Móises, otra vez en el pueblo, cuidó de
los últimos años de su madre. Su perfil humano no era el de mayor prestigio en
aquella época de desarrollo y prosperidad económica. El derroche y el
despilfarro se imponían a la sobriedad y la austeridad. Aquel reaccionario con
voz y voto en las mesas de cuadrilla y chiquiteo, fijaba, sin ningún sonrojo, su
personal hito universal diciendo que el feminismo se inventó cuando Móises y
esta gente se fue a trabajar a Alfa a instalarse en la pecaminosa Eibar. Aparte
de cometidos domésticos invisibles, se les veía tender la ropa y similares.
Ahí, decía, que empezó la perdición del mundo.

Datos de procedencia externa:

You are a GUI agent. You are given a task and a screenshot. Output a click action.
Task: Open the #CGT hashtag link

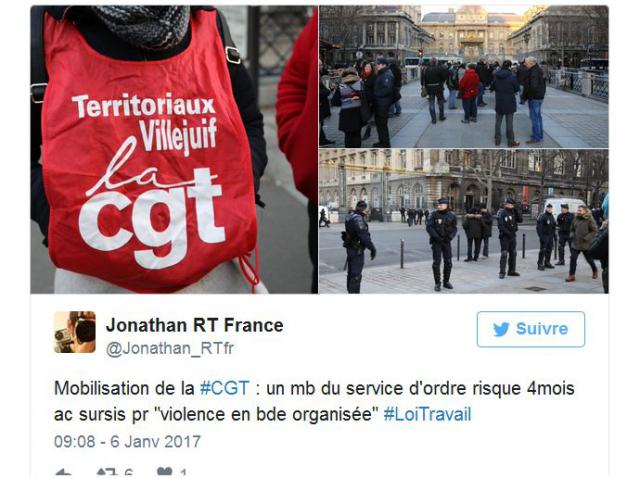(224, 388)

Un día de la semana pasada, el mismo en
el que salías a comprar el periódico y para cuando volvías a casa te habían
cambiado el gobierno, noté una profusión de hombres inusual haciendo la compra.
No insinuaré que el fenómeno tuviera relación directa con la composición del
nuevo gobierno y su número de ministras, pero, sí que me sé de algunos que, presa
del pánico, no salieron de casa toda la semana con el fin de estar atentos al
teléfono y poder contestar a la llamada diciendo que ella no estaba.
El día que este gobierno afronte su
crisis final no faltarán quienes, con humor o sin él, responsabilicen de lo
ocurrido a ellas. Será el progreso, el avance, otro Eibar.